終幕:グッバイ、イエスタデイ(a)



 立ち入り禁止。そう書かれた扉に手をかければ、少々立てつけは悪いもののすんなりと開いた。僕は内心、呆れたセキュリティだと思いながら屋上へと出る。

「まぶし……」

 強烈な西日が僕に差す。真っ赤に熟れた太陽は、下に広がる家々や遠くのビル群のそのまたずっと向こうに消えてゆこうとしていた。黄色から赤色へと至るグラデーション。ゆらゆらと揺れるように沈んでゆく太陽は美しい。僕の頭の上には少し先を急ぎすぎた夜が顔を出していた。最後にここに来られてよかった、僕は素直にそう思う。

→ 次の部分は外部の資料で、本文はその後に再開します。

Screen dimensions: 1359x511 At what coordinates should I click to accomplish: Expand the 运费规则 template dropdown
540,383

 打ちっぱなしのコンクリートの上には、誰が吸ったのかも分からない煙草の吸殻が無数に散らばっていた。それを仕方なしに踏みながら、僕は縁にあるフェンスへと向かう。緑色のそれは学校の設立当時から修繕など一度もされていないらしい。触れれば錆びた欠片がほろほろと手に零れる。この上を飛び越えることは難しく無さそうだが、今の僕の服装は制服。汚れてしまうだろうし、あまり運動に適したものではない。そこで諦めて、フェンスの出入り口を探す。すると屋上を半周するかしないかのうちにそれを見つけることが出来た。簡易的なカギを外して、僕はその外側に足を踏み入れる。

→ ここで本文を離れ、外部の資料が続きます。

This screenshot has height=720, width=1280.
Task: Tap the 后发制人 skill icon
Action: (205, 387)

 思ったよりも幅があり、簡単には落下しないようになっている。フェンスの出入り口を開け放ったまま、僕は縁に腰を下ろした。視界から見えるのは遠く離れた地面。足は外に投げ出しているため、風が吹くと投げ出した足も揺れる。その浮遊感を楽しみながら僕は街を眺めていた。

「――なに、死ぬ気なの?」

 驚いて後ろを振り向けば、見慣れた彼女の姿があった。驚かせるなよ、小夜。僕ははあ、と息を吐きながら再び前を向く。小夜はそんな僕を気にせずに隣へと腰をかけた。